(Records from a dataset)
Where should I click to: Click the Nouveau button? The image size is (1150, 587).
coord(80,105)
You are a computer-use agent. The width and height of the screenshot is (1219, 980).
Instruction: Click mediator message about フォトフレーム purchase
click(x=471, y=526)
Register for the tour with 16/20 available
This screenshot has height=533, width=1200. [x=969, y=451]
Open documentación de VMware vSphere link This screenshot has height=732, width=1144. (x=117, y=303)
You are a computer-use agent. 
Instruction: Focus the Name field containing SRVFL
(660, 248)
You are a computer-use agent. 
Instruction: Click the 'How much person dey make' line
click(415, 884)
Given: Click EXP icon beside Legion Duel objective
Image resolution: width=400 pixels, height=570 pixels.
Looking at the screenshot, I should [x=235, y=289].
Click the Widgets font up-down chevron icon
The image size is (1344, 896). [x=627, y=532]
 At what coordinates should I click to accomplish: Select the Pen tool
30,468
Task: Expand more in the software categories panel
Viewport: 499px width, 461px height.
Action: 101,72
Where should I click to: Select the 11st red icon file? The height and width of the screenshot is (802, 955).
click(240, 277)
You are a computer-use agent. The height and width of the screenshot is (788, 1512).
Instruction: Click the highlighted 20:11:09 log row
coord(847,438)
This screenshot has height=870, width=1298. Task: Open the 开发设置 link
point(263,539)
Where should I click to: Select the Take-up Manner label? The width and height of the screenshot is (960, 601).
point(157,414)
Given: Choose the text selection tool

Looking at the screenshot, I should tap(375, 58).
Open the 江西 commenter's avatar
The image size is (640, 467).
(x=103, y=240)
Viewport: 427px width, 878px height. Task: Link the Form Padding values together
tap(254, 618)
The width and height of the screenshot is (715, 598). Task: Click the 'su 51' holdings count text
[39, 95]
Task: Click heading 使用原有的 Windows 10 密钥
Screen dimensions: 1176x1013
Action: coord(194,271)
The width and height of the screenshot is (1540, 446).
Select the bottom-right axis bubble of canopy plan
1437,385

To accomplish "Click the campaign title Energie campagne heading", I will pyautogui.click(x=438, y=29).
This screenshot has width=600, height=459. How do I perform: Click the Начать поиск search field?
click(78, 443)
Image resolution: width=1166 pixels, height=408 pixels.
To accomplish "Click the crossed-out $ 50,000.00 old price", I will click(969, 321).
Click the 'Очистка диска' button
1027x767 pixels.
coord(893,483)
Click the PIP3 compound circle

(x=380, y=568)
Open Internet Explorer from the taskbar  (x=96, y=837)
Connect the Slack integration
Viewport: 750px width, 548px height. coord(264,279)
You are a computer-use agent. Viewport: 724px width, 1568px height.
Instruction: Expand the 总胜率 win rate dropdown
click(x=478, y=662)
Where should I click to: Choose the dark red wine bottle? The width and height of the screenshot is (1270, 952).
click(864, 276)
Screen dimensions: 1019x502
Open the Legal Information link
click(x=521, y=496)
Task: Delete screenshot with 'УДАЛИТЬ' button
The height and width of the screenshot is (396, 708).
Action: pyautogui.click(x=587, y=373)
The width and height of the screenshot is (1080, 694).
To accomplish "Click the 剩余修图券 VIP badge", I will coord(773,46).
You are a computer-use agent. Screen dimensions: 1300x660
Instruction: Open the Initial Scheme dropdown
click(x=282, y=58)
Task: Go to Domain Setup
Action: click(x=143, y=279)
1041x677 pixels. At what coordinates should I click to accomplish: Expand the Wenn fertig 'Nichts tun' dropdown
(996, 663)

Task to carry out
Please turn every line of the listing above into a numbered list, leaving out the blank lines.

Answer to this problem
1. Where should I click to: Click the Nouveau button? The image size is (1150, 587).
2. coord(80,105)
3. You are a computer-use agent. The width and height of the screenshot is (1219, 980).
4. Instruction: Click mediator message about フォトフレーム purchase
5. click(x=471, y=526)
6. Register for the tour with 16/20 available
7. This screenshot has height=533, width=1200. [x=969, y=451]
8. Open documentación de VMware vSphere link This screenshot has height=732, width=1144. (x=117, y=303)
9. You are a computer-use agent. 
10. Instruction: Focus the Name field containing SRVFL
11. (660, 248)
12. You are a computer-use agent. 
13. Instruction: Click the 'How much person dey make' line
14. click(415, 884)
15. Given: Click EXP icon beside Legion Duel objective
16. Image resolution: width=400 pixels, height=570 pixels.
17. Looking at the screenshot, I should [x=235, y=289].
18. Click the Widgets font up-down chevron icon
19. The image size is (1344, 896). [x=627, y=532]
20.  At what coordinates should I click to accomplish: Select the Pen tool
21. 30,468
22. Task: Expand more in the software categories panel
23. Viewport: 499px width, 461px height.
24. Action: 101,72
25. Where should I click to: Select the 11st red icon file? The height and width of the screenshot is (802, 955).
26. click(240, 277)
27. You are a computer-use agent. The height and width of the screenshot is (788, 1512).
28. Instruction: Click the highlighted 20:11:09 log row
29. coord(847,438)
30. This screenshot has height=870, width=1298. Task: Open the 开发设置 link
31. point(263,539)
32. Where should I click to: Select the Take-up Manner label? The width and height of the screenshot is (960, 601).
33. point(157,414)
34. Given: Choose the text selection tool
35. Looking at the screenshot, I should tap(375, 58).
36. Open the 江西 commenter's avatar
37. The image size is (640, 467).
38. (x=103, y=240)
39. Viewport: 427px width, 878px height. Task: Link the Form Padding values together
40. tap(254, 618)
41. The width and height of the screenshot is (715, 598). Task: Click the 'su 51' holdings count text
42. [39, 95]
43. Task: Click heading 使用原有的 Windows 10 密钥
44. Screen dimensions: 1176x1013
45. Action: coord(194,271)
46. The width and height of the screenshot is (1540, 446).
47. Select the bottom-right axis bubble of canopy plan
48. 1437,385
49. To accomplish "Click the campaign title Energie campagne heading", I will pyautogui.click(x=438, y=29).
50. This screenshot has width=600, height=459. How do I perform: Click the Начать поиск search field?
51. click(78, 443)
52. Image resolution: width=1166 pixels, height=408 pixels.
53. To accomplish "Click the crossed-out $ 50,000.00 old price", I will click(969, 321).
54. Click the 'Очистка диска' button
55. 1027x767 pixels.
56. coord(893,483)
57. Click the PIP3 compound circle
58. (x=380, y=568)
59. Open Internet Explorer from the taskbar  (x=96, y=837)
60. Connect the Slack integration
61. Viewport: 750px width, 548px height. coord(264,279)
62. You are a computer-use agent. Viewport: 724px width, 1568px height.
63. Instruction: Expand the 总胜率 win rate dropdown
64. click(x=478, y=662)
65. Where should I click to: Choose the dark red wine bottle? The width and height of the screenshot is (1270, 952).
66. click(864, 276)
67. Screen dimensions: 1019x502
68. Open the Legal Information link
69. click(x=521, y=496)
70. Task: Delete screenshot with 'УДАЛИТЬ' button
71. The height and width of the screenshot is (396, 708).
72. Action: pyautogui.click(x=587, y=373)
73. The width and height of the screenshot is (1080, 694).
74. To accomplish "Click the 剩余修图券 VIP badge", I will coord(773,46).
75. You are a computer-use agent. Screen dimensions: 1300x660
76. Instruction: Open the Initial Scheme dropdown
77. click(x=282, y=58)
78. Task: Go to Domain Setup
79. Action: click(x=143, y=279)
80. 1041x677 pixels. At what coordinates should I click to accomplish: Expand the Wenn fertig 'Nichts tun' dropdown
81. (996, 663)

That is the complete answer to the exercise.